Pick out the lines below that include the string "column".
Start of MATERIAL SUPPLIED
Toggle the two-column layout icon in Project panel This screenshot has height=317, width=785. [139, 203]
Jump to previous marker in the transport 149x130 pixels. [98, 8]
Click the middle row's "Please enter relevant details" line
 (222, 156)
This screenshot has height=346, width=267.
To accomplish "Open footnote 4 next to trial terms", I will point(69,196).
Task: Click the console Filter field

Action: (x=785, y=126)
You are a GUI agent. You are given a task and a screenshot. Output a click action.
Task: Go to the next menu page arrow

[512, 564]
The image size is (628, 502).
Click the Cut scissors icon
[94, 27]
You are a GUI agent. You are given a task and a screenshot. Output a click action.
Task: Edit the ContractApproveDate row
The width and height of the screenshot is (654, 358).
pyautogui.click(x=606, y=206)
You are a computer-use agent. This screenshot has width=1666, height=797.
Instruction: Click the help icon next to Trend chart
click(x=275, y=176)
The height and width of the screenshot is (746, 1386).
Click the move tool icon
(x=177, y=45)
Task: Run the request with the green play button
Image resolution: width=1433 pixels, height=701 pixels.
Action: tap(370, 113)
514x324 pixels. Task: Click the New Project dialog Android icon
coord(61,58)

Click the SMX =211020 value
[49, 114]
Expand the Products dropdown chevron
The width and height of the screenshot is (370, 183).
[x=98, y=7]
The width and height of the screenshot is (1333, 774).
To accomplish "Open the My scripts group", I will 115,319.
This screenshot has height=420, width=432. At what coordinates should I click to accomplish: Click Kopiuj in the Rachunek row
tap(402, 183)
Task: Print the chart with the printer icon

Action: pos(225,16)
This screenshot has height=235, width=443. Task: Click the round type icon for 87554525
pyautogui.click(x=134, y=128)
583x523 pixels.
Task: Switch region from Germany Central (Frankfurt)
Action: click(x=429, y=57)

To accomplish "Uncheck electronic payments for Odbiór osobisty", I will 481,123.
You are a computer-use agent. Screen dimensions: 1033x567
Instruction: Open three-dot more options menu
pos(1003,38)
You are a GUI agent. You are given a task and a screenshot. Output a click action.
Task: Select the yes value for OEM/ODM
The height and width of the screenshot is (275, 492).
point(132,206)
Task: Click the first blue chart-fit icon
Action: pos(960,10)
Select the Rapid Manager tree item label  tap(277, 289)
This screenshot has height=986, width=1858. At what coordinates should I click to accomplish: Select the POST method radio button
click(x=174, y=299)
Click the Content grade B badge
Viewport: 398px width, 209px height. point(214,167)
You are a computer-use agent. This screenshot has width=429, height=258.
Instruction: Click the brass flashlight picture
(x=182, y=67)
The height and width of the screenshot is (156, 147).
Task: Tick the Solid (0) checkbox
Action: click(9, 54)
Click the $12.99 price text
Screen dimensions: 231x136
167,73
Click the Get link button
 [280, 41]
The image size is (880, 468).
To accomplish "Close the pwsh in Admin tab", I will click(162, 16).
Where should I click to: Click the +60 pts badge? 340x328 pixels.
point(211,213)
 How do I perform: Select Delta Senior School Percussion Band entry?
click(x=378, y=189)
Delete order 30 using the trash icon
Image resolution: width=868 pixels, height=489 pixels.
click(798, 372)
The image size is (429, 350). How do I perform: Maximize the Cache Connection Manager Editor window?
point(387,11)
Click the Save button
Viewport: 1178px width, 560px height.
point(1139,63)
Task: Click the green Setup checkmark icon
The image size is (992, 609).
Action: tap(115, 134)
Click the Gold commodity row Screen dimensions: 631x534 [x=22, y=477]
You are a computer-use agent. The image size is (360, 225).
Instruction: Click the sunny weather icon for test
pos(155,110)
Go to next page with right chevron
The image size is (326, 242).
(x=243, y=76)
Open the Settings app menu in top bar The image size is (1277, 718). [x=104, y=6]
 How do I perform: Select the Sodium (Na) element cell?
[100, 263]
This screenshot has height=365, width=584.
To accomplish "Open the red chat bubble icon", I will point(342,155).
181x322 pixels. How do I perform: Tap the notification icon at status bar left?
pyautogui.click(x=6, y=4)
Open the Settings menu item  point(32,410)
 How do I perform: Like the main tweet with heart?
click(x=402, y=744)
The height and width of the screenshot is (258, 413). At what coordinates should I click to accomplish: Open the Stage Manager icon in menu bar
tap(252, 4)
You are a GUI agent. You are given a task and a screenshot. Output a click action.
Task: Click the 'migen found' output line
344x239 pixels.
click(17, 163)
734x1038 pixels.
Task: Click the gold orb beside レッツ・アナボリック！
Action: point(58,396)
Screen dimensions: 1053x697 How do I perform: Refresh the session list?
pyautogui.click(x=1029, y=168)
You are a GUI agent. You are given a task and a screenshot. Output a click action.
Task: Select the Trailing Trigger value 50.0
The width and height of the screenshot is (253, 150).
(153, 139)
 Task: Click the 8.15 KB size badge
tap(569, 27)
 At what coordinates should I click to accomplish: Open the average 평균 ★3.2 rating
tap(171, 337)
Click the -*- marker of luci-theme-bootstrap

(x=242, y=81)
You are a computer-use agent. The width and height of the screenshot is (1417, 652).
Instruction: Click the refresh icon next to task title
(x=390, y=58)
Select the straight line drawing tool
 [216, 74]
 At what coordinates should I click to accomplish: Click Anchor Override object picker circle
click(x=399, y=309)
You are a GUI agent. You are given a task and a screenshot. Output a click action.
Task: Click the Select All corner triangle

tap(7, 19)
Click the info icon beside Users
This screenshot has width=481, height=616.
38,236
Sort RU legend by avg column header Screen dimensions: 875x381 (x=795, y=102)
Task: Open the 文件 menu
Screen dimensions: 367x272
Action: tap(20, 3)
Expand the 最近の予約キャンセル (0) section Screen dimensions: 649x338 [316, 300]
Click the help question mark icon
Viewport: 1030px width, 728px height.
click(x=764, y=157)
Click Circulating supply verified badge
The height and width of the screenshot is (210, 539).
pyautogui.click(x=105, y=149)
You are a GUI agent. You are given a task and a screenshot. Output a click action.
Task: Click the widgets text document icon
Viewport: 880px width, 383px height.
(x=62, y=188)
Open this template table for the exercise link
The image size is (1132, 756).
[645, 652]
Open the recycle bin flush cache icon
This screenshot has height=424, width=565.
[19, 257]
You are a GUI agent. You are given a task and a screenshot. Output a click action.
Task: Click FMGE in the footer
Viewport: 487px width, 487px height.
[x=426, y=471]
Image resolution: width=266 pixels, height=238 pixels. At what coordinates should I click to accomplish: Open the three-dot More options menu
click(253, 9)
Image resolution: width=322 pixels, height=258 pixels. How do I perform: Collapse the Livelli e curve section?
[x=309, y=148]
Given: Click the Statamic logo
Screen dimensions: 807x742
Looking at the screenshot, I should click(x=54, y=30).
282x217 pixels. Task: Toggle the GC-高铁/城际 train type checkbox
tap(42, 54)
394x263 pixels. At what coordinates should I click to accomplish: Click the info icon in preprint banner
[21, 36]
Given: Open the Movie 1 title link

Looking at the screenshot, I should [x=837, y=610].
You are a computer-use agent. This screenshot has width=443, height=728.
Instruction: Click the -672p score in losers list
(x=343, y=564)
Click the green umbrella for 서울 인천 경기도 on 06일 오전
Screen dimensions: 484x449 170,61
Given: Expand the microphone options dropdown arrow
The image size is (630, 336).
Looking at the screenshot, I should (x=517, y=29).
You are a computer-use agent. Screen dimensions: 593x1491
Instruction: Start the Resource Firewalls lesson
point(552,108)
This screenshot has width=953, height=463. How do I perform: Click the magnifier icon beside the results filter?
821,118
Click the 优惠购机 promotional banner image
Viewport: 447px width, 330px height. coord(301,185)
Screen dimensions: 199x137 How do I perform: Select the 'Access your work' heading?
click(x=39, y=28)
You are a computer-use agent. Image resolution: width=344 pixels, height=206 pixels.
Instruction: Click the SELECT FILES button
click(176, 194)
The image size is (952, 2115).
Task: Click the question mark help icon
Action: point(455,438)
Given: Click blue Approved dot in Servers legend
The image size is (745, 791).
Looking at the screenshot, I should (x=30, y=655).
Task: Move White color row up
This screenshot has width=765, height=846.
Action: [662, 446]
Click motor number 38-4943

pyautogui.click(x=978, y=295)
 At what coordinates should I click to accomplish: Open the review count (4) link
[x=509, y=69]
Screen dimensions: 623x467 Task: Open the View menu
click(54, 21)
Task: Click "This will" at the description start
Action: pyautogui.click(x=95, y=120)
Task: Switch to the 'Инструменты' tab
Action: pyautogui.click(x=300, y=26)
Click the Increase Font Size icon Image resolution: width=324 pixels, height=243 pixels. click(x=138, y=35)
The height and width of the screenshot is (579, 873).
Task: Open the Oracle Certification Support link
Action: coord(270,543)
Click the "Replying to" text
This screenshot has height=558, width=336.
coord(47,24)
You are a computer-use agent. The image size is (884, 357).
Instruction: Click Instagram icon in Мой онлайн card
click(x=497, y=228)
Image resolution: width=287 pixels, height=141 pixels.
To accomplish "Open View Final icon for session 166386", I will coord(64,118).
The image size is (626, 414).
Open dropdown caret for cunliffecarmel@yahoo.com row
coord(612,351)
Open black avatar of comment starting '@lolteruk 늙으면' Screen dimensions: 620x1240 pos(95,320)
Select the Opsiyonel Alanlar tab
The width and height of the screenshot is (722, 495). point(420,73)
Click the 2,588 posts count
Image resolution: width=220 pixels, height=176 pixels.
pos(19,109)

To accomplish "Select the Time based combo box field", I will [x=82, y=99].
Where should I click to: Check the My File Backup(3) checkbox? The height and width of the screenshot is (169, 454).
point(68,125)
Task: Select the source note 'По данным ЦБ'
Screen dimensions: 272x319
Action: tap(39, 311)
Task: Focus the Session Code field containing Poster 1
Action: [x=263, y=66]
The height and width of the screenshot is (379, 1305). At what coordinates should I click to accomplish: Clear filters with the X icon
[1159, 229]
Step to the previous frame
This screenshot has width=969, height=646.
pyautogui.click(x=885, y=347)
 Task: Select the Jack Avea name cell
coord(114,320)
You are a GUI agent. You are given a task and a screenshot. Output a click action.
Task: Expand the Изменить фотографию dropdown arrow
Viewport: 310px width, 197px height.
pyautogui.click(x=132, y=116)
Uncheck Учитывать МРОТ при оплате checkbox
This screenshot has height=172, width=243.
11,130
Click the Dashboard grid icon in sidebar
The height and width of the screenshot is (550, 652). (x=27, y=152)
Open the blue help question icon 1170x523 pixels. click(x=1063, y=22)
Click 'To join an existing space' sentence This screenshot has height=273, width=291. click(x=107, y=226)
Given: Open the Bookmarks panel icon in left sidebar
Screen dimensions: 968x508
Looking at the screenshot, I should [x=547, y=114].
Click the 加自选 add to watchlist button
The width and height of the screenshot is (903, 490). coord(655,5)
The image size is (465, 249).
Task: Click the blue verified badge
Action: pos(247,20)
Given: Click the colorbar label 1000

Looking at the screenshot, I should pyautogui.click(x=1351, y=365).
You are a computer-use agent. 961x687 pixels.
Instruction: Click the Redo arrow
End of MATERIAL SUPPLIED
ANSWER FOR THIS EXERCISE =
Toggle the two-column layout icon in Project panel This screenshot has height=317, width=785. [139, 203]
Sort RU legend by avg column header Screen dimensions: 875x381 (x=795, y=102)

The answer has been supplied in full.